(Records for the exercise begins)

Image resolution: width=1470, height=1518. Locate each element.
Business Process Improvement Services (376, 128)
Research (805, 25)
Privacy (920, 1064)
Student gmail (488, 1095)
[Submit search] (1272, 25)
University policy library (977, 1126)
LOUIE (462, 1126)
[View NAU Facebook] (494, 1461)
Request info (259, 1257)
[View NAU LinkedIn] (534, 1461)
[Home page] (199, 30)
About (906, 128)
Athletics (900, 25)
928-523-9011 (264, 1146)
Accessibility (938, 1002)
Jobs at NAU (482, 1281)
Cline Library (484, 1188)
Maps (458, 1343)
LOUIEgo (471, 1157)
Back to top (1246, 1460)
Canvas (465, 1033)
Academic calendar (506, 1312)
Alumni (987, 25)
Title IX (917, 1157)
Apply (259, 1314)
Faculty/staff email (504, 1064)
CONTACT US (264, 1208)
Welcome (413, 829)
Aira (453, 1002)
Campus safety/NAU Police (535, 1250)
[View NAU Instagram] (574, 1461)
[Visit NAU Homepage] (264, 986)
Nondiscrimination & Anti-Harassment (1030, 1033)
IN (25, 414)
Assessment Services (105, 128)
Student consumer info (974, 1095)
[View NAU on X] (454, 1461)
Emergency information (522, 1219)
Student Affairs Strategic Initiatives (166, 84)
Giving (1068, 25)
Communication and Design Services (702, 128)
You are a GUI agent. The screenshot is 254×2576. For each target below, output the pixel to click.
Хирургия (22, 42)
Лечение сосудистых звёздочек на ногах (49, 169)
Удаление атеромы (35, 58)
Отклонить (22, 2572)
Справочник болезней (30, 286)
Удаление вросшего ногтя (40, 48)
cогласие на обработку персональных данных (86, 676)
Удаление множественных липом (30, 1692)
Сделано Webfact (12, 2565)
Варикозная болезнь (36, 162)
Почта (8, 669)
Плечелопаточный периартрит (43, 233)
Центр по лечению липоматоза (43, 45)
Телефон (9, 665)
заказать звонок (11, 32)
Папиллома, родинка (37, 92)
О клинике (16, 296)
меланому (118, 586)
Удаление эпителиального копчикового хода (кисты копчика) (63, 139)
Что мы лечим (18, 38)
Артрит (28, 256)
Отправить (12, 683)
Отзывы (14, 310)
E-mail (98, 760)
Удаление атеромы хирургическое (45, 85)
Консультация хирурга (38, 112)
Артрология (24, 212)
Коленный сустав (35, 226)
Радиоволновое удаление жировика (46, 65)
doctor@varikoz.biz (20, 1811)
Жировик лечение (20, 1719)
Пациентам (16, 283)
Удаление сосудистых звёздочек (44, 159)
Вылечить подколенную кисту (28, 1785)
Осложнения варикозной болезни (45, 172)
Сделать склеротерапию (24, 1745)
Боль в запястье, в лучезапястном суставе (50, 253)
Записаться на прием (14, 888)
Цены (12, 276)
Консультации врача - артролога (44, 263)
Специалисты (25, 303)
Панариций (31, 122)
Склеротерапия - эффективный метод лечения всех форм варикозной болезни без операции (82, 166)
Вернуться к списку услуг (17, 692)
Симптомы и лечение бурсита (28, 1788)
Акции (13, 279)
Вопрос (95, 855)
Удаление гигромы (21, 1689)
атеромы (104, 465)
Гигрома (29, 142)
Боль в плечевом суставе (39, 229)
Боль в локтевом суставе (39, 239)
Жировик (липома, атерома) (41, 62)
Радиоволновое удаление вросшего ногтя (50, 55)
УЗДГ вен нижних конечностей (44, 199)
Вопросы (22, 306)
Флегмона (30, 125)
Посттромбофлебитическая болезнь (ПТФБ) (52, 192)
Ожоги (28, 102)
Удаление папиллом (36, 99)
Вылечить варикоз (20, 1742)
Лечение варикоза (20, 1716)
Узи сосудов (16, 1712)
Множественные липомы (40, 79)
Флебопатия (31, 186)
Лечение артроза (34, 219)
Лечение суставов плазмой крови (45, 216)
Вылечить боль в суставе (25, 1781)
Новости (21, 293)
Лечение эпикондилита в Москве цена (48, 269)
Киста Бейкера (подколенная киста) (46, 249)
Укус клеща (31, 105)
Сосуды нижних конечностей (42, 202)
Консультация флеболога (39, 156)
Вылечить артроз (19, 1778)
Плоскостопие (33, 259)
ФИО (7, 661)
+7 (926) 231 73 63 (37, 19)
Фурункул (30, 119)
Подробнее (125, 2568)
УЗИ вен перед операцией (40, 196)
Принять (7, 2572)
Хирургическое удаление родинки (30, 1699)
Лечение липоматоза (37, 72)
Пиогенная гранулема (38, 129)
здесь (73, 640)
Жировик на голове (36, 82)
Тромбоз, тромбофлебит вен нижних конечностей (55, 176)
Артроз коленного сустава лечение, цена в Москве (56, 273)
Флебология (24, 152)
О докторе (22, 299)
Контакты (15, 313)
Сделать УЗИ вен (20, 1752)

(Records for the exercise ends)

▶ _Task details_
Copy the data above in its entirety, exactly as given.

▶ _Exercise result_
Image resolution: width=1470, height=1518. Locate each element.
Business Process Improvement Services (376, 128)
Research (805, 25)
Privacy (920, 1064)
Student gmail (488, 1095)
[Submit search] (1272, 25)
University policy library (977, 1126)
LOUIE (462, 1126)
[View NAU Facebook] (494, 1461)
Request info (259, 1257)
[View NAU LinkedIn] (534, 1461)
[Home page] (199, 30)
About (906, 128)
Athletics (900, 25)
928-523-9011 (264, 1146)
Accessibility (938, 1002)
Jobs at NAU (482, 1281)
Cline Library (484, 1188)
Maps (458, 1343)
LOUIEgo (471, 1157)
Back to top (1246, 1460)
Canvas (465, 1033)
Academic calendar (506, 1312)
Alumni (987, 25)
Title IX (917, 1157)
Apply (259, 1314)
Faculty/staff email (504, 1064)
CONTACT US (264, 1208)
Welcome (413, 829)
Aira (453, 1002)
Campus safety/NAU Police (535, 1250)
[View NAU Instagram] (574, 1461)
[Visit NAU Homepage] (264, 986)
Nondiscrimination & Anti-Harassment (1030, 1033)
IN (25, 414)
Assessment Services (105, 128)
Student consumer info (974, 1095)
[View NAU on X] (454, 1461)
Emergency information (522, 1219)
Student Affairs Strategic Initiatives (166, 84)
Giving (1068, 25)
Communication and Design Services (702, 128)
You are a GUI agent. The screenshot is 254×2576. For each target below, output the pixel to click.
Хирургия (22, 42)
Лечение сосудистых звёздочек на ногах (49, 169)
Удаление атеромы (35, 58)
Отклонить (22, 2572)
Справочник болезней (30, 286)
Удаление вросшего ногтя (40, 48)
cогласие на обработку персональных данных (86, 676)
Удаление множественных липом (30, 1692)
Сделано Webfact (12, 2565)
Варикозная болезнь (36, 162)
Почта (8, 669)
Плечелопаточный периартрит (43, 233)
Центр по лечению липоматоза (43, 45)
Телефон (9, 665)
заказать звонок (11, 32)
Папиллома, родинка (37, 92)
О клинике (16, 296)
меланому (118, 586)
Удаление эпителиального копчикового хода (кисты копчика) (63, 139)
Что мы лечим (18, 38)
Артрит (28, 256)
Отправить (12, 683)
Отзывы (14, 310)
E-mail (98, 760)
Удаление атеромы хирургическое (45, 85)
Консультация хирурга (38, 112)
Артрология (24, 212)
Коленный сустав (35, 226)
Радиоволновое удаление жировика (46, 65)
doctor@varikoz.biz (20, 1811)
Жировик лечение (20, 1719)
Пациентам (16, 283)
Удаление сосудистых звёздочек (44, 159)
Вылечить подколенную кисту (28, 1785)
Осложнения варикозной болезни (45, 172)
Сделать склеротерапию (24, 1745)
Боль в запястье, в лучезапястном суставе (50, 253)
Записаться на прием (14, 888)
Цены (12, 276)
Консультации врача - артролога (44, 263)
Специалисты (25, 303)
Панариций (31, 122)
Склеротерапия - эффективный метод лечения всех форм варикозной болезни без операции (82, 166)
Вернуться к списку услуг (17, 692)
Симптомы и лечение бурсита (28, 1788)
Акции (13, 279)
Вопрос (95, 855)
Удаление гигромы (21, 1689)
атеромы (104, 465)
Гигрома (29, 142)
Боль в плечевом суставе (39, 229)
Боль в локтевом суставе (39, 239)
Жировик (липома, атерома) (41, 62)
Радиоволновое удаление вросшего ногтя (50, 55)
УЗДГ вен нижних конечностей (44, 199)
Вопросы (22, 306)
Флегмона (30, 125)
Посттромбофлебитическая болезнь (ПТФБ) (52, 192)
Ожоги (28, 102)
Удаление папиллом (36, 99)
Вылечить варикоз (20, 1742)
Лечение варикоза (20, 1716)
Узи сосудов (16, 1712)
Множественные липомы (40, 79)
Флебопатия (31, 186)
Лечение артроза (34, 219)
Лечение суставов плазмой крови (45, 216)
Вылечить боль в суставе (25, 1781)
Новости (21, 293)
Лечение эпикондилита в Москве цена (48, 269)
Киста Бейкера (подколенная киста) (46, 249)
Укус клеща (31, 105)
Сосуды нижних конечностей (42, 202)
Консультация флеболога (39, 156)
Вылечить артроз (19, 1778)
Плоскостопие (33, 259)
ФИО (7, 661)
+7 (926) 231 73 63 (37, 19)
Фурункул (30, 119)
Подробнее (125, 2568)
УЗИ вен перед операцией (40, 196)
Принять (7, 2572)
Хирургическое удаление родинки (30, 1699)
Лечение липоматоза (37, 72)
Пиогенная гранулема (38, 129)
здесь (73, 640)
Жировик на голове (36, 82)
Тромбоз, тромбофлебит вен нижних конечностей (55, 176)
Артроз коленного сустава лечение, цена в Москве (56, 273)
Флебология (24, 152)
О докторе (22, 299)
Контакты (15, 313)
Сделать УЗИ вен (20, 1752)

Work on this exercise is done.